TASK INSTRUCTIONS
Express the data below as a Markdown table with two columns, Row and Line, putting each line's number under Row and its text under Line. Leave out any blank lines.

─── INPUT MATERIAL

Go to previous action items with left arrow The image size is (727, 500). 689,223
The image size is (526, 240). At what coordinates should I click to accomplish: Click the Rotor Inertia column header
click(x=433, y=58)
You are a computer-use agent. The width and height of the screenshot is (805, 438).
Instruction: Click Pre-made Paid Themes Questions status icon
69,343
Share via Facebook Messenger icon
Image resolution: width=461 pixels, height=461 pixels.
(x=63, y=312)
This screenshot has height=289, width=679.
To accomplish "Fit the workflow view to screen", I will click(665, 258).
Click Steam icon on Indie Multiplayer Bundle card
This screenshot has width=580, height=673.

──────

EXERCISE ANSWER
| Row | Line |
|---|---|
| 1 | Go to previous action items with left arrow The image size is (727, 500). 689,223 |
| 2 | The image size is (526, 240). At what coordinates should I click to accomplish: Click the Rotor Inertia column header |
| 3 | click(x=433, y=58) |
| 4 | You are a computer-use agent. The width and height of the screenshot is (805, 438). |
| 5 | Instruction: Click Pre-made Paid Themes Questions status icon |
| 6 | 69,343 |
| 7 | Share via Facebook Messenger icon |
| 8 | Image resolution: width=461 pixels, height=461 pixels. |
| 9 | (x=63, y=312) |
| 10 | This screenshot has height=289, width=679. |
| 11 | To accomplish "Fit the workflow view to screen", I will click(665, 258). |
| 12 | Click Steam icon on Indie Multiplayer Bundle card |
| 13 | This screenshot has width=580, height=673. |